**Required work**
Reproduce without alteration the lines of the material from the line containing "This screenshot has width=960, height=544." through the line containing "red-arrow-icon is located", inclusive.

START Material supplied

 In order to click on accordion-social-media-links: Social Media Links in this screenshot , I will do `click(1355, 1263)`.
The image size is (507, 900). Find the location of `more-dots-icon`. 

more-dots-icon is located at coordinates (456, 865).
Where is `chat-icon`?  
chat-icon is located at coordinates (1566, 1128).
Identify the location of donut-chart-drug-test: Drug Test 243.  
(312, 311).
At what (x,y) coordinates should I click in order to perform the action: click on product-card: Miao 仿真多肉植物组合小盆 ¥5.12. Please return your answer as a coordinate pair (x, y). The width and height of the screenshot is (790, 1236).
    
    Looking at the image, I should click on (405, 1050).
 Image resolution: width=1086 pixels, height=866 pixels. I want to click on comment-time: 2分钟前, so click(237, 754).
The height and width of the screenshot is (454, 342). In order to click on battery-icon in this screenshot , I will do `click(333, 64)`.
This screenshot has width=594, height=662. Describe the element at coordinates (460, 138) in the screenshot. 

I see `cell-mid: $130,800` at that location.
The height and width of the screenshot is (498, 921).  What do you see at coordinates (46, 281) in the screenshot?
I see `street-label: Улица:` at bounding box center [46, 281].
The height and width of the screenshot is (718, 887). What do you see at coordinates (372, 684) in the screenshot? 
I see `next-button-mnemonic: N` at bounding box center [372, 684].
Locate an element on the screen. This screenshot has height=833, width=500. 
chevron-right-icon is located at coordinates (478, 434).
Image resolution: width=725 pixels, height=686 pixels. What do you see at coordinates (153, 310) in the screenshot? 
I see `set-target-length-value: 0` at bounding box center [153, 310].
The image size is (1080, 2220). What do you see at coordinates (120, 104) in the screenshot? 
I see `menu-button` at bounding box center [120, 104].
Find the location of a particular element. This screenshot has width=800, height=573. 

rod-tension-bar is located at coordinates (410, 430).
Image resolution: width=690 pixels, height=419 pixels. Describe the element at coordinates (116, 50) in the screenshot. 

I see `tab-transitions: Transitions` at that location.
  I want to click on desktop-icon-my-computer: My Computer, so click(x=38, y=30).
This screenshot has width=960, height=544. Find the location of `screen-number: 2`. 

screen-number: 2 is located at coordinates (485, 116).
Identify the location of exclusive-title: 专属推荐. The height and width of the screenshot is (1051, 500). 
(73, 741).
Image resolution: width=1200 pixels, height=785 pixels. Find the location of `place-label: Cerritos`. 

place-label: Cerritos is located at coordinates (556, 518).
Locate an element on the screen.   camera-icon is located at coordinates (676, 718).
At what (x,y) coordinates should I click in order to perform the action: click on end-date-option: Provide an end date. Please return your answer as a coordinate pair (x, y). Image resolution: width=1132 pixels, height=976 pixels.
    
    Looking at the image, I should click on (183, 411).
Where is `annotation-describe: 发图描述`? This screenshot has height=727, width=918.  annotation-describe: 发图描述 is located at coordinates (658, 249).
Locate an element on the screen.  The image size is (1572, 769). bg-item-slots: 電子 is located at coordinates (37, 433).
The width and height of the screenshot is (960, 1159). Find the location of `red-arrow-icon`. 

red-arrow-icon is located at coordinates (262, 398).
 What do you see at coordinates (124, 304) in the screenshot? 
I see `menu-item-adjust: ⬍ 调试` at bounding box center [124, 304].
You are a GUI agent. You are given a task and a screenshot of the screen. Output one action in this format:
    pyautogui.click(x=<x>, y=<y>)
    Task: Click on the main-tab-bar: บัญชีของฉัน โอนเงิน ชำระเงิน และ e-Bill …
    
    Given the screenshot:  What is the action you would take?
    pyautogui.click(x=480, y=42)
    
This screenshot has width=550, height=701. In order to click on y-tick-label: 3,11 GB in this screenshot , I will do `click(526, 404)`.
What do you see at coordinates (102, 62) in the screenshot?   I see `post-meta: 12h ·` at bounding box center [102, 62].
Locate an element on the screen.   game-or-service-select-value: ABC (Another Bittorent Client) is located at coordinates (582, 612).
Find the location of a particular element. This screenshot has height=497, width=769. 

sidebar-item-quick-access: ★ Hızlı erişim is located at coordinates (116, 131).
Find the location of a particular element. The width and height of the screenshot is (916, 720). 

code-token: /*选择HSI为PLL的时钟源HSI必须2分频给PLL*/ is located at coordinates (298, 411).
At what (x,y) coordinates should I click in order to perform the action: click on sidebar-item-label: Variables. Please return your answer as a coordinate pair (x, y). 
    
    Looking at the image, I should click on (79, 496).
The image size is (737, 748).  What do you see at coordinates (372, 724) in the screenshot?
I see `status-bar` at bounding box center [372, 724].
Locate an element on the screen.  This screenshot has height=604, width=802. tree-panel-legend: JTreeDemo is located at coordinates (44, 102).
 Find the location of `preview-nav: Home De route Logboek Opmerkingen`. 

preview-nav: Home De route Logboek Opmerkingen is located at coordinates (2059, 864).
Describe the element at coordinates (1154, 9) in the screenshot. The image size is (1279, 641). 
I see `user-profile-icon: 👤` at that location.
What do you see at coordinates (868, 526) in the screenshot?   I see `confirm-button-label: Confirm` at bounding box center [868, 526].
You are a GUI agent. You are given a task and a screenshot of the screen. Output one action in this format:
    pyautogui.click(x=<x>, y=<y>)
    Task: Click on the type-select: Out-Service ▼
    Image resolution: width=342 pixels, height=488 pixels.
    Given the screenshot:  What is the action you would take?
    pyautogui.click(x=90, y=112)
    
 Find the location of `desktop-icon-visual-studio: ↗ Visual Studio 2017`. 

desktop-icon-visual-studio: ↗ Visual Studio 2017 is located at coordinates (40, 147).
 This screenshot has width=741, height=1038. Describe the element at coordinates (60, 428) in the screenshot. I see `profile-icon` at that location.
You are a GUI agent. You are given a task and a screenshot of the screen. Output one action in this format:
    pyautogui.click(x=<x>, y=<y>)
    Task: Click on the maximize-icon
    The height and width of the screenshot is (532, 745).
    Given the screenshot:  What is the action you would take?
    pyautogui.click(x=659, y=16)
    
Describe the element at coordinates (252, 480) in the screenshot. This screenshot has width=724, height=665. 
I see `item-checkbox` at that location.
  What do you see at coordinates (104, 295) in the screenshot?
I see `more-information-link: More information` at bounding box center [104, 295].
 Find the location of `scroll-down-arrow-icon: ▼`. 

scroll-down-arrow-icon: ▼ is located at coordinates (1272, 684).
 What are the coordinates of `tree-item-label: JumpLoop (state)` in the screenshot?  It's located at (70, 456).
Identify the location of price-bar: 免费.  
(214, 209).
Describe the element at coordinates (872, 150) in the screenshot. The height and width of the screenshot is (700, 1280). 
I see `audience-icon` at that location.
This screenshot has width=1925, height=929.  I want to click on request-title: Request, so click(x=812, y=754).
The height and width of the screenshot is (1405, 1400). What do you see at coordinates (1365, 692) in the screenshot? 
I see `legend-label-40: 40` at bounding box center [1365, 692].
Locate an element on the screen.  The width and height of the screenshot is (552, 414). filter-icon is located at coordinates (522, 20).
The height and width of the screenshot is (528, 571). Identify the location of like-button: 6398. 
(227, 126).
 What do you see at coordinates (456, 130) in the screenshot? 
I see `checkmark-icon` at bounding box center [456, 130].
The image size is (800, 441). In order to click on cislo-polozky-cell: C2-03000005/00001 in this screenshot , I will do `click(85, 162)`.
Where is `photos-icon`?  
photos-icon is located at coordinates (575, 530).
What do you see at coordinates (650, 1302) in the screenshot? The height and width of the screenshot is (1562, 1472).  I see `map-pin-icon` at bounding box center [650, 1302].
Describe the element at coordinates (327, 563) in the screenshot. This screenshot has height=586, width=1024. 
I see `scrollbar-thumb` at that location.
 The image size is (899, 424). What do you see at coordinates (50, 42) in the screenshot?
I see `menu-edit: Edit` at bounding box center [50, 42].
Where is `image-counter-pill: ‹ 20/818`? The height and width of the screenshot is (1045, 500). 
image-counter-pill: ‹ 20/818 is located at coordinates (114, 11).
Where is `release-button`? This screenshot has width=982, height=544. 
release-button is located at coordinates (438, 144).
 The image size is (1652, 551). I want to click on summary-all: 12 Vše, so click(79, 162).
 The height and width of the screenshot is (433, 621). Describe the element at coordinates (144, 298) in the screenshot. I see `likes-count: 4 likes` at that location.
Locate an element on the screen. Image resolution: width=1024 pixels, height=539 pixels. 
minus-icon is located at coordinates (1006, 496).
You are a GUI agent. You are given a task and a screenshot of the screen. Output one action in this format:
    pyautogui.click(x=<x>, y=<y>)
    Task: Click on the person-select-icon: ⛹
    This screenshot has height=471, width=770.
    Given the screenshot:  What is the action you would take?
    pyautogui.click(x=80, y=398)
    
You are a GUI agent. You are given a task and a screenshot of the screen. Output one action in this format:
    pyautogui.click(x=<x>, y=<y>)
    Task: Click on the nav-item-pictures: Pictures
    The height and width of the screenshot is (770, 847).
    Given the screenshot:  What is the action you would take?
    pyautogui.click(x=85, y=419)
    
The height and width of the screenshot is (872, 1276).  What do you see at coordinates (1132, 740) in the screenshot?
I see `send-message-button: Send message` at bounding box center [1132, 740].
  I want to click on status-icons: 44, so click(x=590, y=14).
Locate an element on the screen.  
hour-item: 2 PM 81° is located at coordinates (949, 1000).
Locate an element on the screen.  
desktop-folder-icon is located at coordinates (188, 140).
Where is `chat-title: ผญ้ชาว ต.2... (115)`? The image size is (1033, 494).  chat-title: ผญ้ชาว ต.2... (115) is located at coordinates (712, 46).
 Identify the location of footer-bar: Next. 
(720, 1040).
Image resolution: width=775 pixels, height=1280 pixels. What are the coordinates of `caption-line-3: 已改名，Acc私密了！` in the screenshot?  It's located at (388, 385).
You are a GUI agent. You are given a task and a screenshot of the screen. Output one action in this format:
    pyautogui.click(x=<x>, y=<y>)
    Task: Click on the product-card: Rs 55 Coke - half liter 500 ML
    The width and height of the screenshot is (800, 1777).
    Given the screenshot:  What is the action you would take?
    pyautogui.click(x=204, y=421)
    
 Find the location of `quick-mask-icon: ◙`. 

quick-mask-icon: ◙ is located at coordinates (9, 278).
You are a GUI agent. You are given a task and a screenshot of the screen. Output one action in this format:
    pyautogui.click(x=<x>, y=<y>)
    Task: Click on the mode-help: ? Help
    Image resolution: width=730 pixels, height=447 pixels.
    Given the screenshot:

END Material supplied

**Expected answer**
This screenshot has width=960, height=544. Find the location of `screen-number: 2`. 

screen-number: 2 is located at coordinates (485, 116).
Identify the location of exclusive-title: 专属推荐. The height and width of the screenshot is (1051, 500). 
(73, 741).
Image resolution: width=1200 pixels, height=785 pixels. Find the location of `place-label: Cerritos`. 

place-label: Cerritos is located at coordinates (556, 518).
Locate an element on the screen.   camera-icon is located at coordinates (676, 718).
At what (x,y) coordinates should I click in order to perform the action: click on end-date-option: Provide an end date. Please return your answer as a coordinate pair (x, y). Image resolution: width=1132 pixels, height=976 pixels.
    
    Looking at the image, I should click on (183, 411).
Where is `annotation-describe: 发图描述`? This screenshot has height=727, width=918.  annotation-describe: 发图描述 is located at coordinates (658, 249).
Locate an element on the screen.  The image size is (1572, 769). bg-item-slots: 電子 is located at coordinates (37, 433).
The width and height of the screenshot is (960, 1159). Find the location of `red-arrow-icon`. 

red-arrow-icon is located at coordinates (262, 398).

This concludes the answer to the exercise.